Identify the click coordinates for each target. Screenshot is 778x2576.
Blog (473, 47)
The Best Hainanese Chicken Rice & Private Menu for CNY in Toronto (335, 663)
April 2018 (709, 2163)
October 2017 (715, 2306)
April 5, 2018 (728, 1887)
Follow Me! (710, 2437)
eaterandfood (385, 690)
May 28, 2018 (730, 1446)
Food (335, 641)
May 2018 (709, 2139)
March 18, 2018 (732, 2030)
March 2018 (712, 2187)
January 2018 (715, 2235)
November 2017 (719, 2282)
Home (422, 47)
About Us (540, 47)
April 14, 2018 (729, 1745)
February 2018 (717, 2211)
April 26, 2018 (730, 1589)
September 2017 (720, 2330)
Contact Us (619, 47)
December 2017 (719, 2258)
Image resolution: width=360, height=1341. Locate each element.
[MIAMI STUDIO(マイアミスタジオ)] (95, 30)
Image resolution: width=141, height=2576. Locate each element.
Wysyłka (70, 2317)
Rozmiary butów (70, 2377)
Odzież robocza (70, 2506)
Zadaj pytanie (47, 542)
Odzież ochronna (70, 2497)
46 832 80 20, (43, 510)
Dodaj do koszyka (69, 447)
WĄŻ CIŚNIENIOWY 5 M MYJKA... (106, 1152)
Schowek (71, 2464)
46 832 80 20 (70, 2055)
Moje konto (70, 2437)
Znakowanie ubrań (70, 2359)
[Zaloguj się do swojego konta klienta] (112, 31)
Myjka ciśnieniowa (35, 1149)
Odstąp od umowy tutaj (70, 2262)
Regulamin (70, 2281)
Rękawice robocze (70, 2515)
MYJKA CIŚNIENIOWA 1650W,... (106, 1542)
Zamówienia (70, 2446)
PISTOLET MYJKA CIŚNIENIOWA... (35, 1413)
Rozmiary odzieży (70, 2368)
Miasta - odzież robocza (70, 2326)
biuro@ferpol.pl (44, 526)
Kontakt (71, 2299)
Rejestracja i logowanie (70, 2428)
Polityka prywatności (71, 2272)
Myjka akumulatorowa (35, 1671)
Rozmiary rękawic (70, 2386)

# Description of the task
Could you set down, word for word, only the lines above from the line with "Wysyłka (70, 2317)" to the line with "Moje konto (70, 2437)", including both?

# Result of this exercise
Wysyłka (70, 2317)
Rozmiary butów (70, 2377)
Odzież robocza (70, 2506)
Zadaj pytanie (47, 542)
Odzież ochronna (70, 2497)
46 832 80 20, (43, 510)
Dodaj do koszyka (69, 447)
WĄŻ CIŚNIENIOWY 5 M MYJKA... (106, 1152)
Schowek (71, 2464)
46 832 80 20 (70, 2055)
Moje konto (70, 2437)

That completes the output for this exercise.